Copy out each line of the listing below that contains the word "Click".

DATA EXTRACT START

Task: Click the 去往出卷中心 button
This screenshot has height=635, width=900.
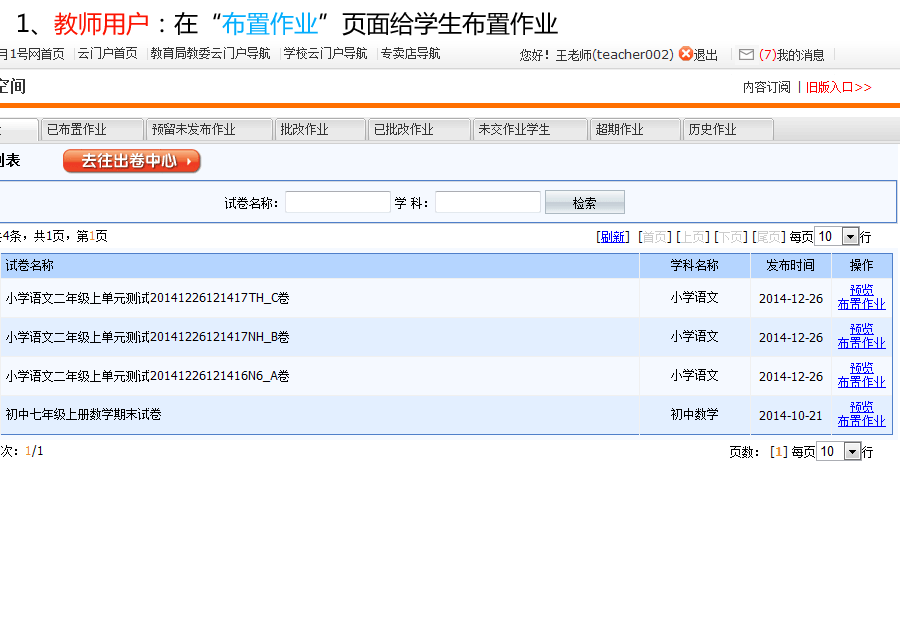Action: 131,161
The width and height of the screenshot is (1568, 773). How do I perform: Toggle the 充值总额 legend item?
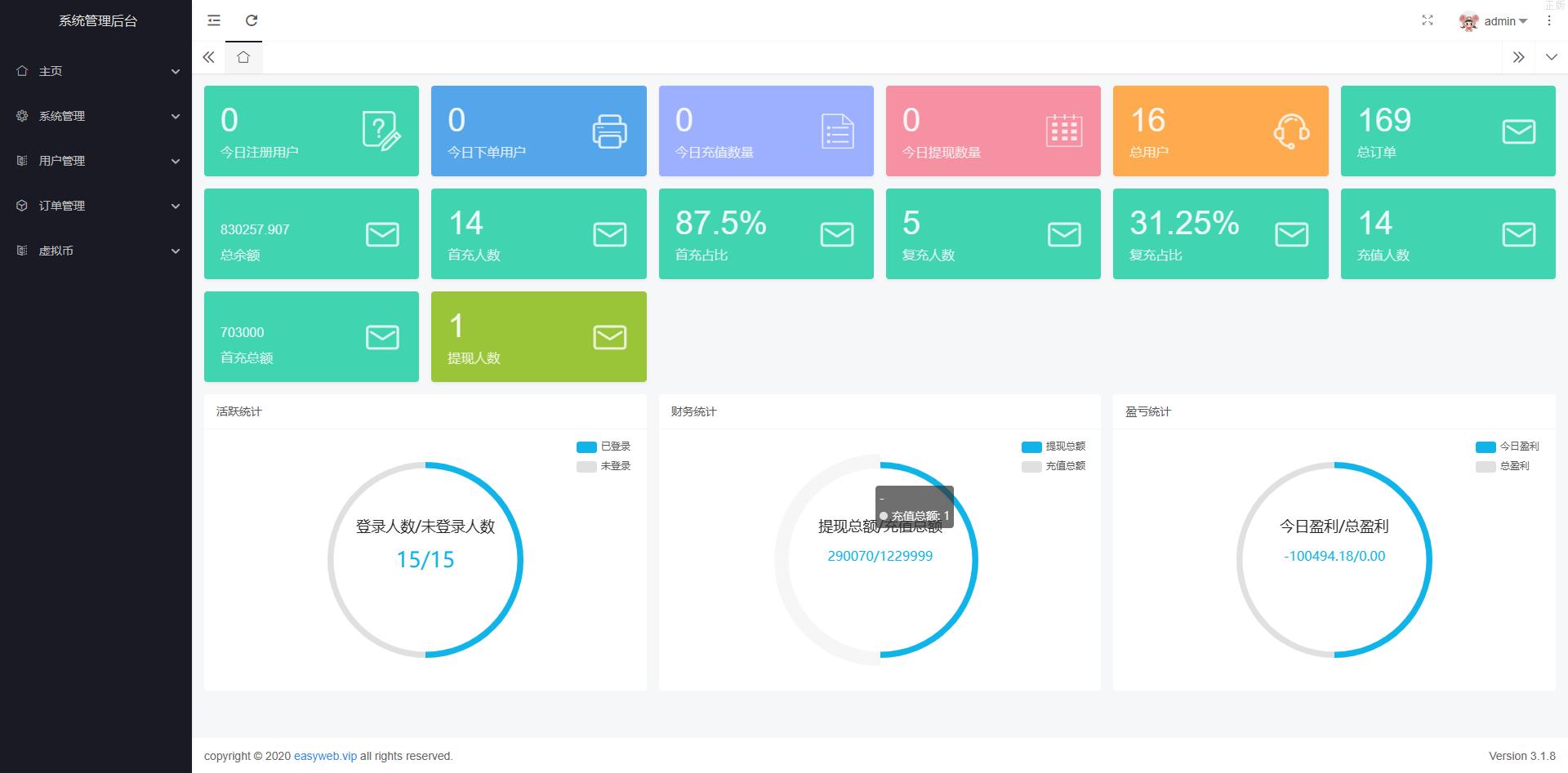coord(1054,466)
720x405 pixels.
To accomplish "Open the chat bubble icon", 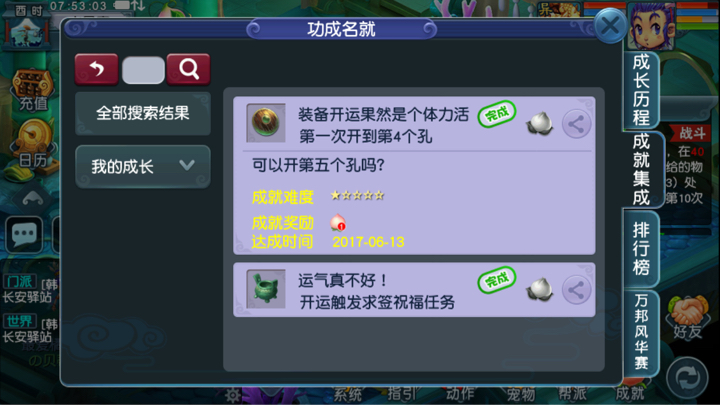I will (x=24, y=235).
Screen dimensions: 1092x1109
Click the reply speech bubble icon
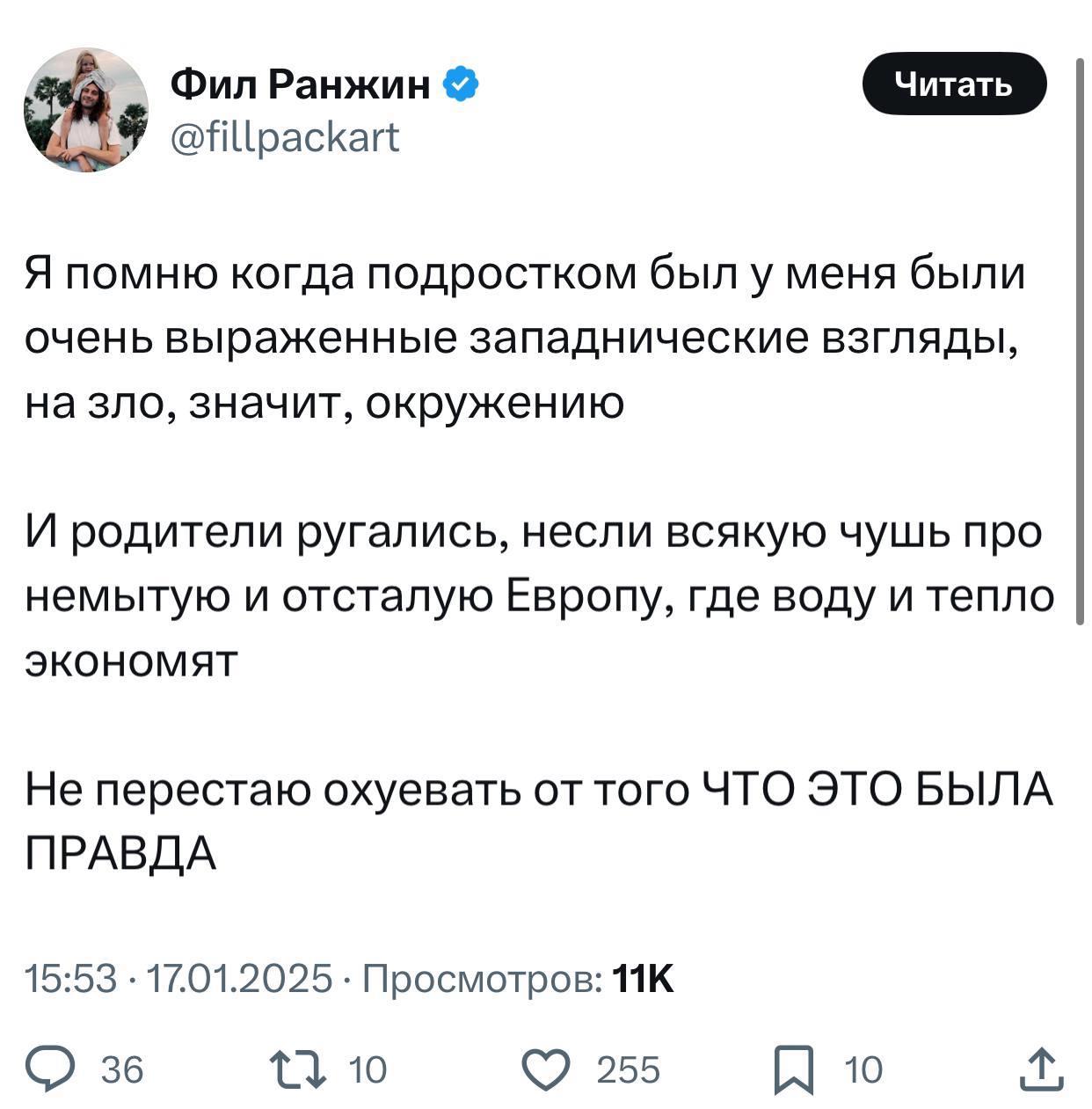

DATA EXTRACT END

> EXERCISE RESPONSE
Task: Click the 去往出卷中心 button
Click the reply speech bubble icon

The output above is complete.